**Requirement:**
Go through the records and copy each line where the word "Open" occurs.

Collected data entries
──────

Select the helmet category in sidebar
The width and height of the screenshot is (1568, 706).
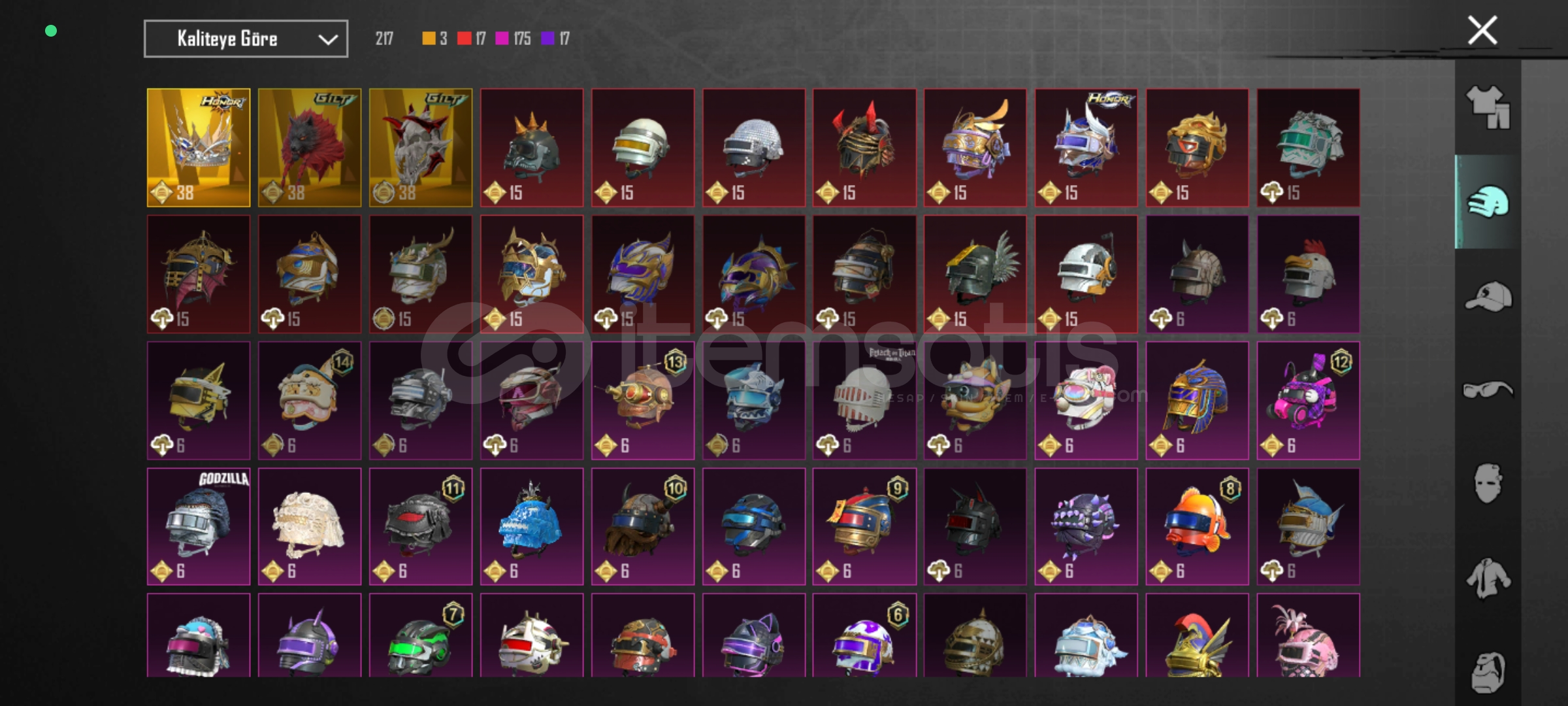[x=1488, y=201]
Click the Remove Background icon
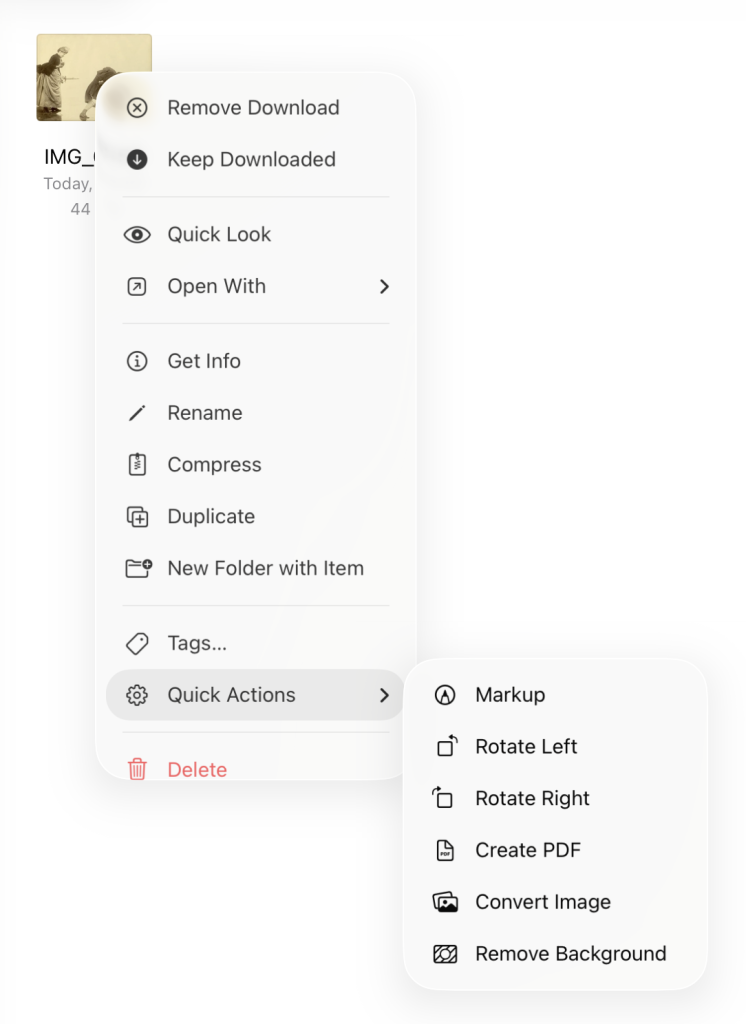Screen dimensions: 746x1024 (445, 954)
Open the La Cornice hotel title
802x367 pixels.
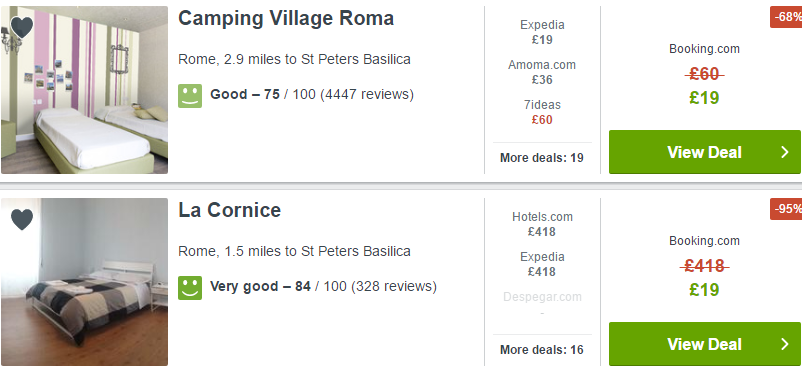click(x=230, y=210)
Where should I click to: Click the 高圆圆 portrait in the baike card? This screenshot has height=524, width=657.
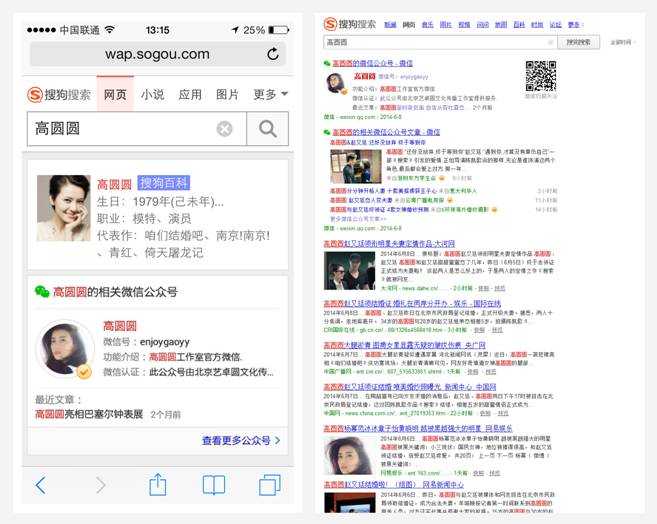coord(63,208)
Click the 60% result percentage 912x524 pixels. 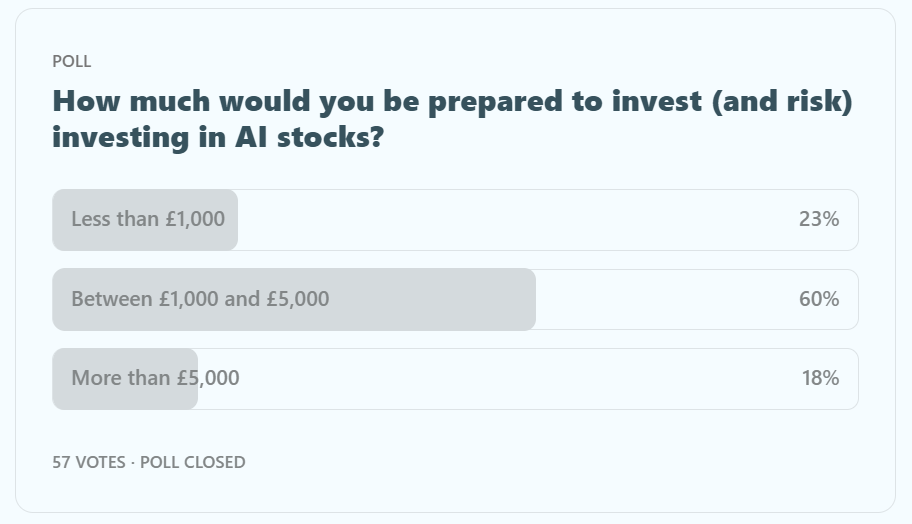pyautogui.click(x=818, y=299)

──────

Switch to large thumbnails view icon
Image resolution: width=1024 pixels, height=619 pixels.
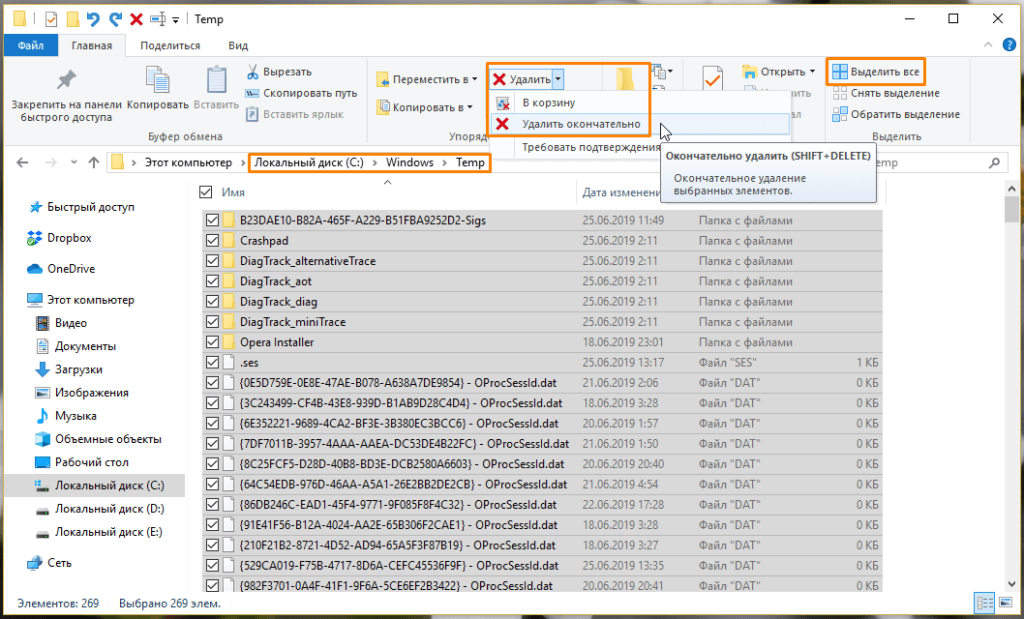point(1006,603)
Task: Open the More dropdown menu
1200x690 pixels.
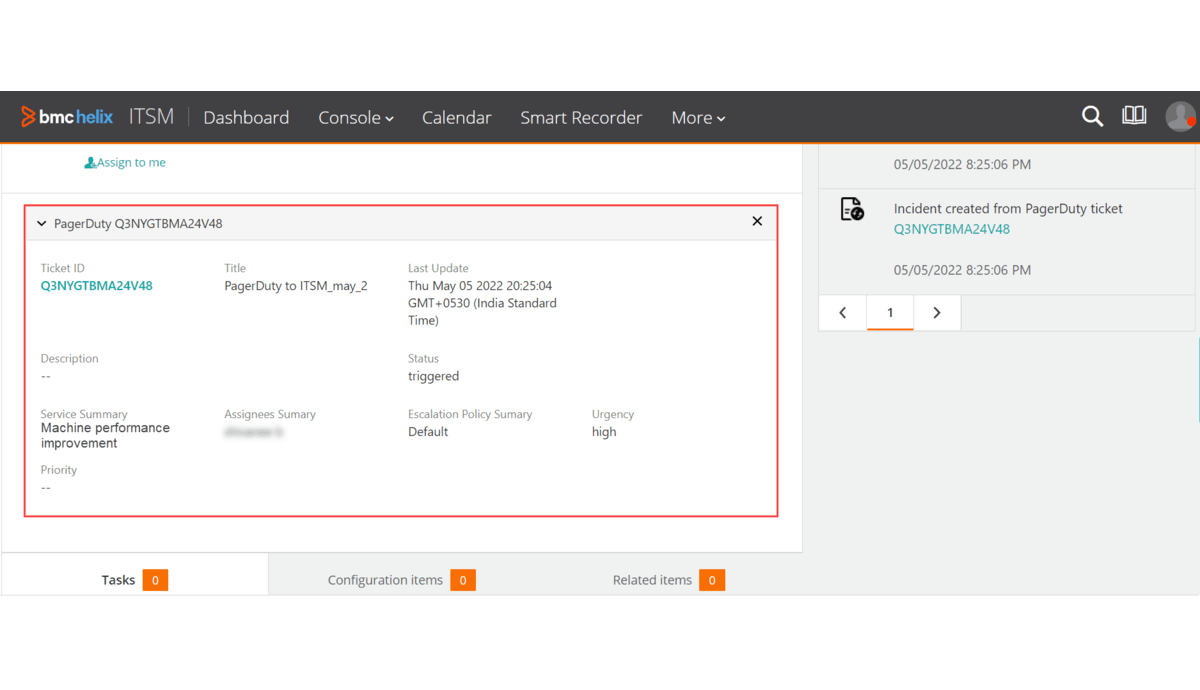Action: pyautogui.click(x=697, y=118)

──────

**Reply:**
Open the La Cornice hotel title
Task: Open the More dropdown menu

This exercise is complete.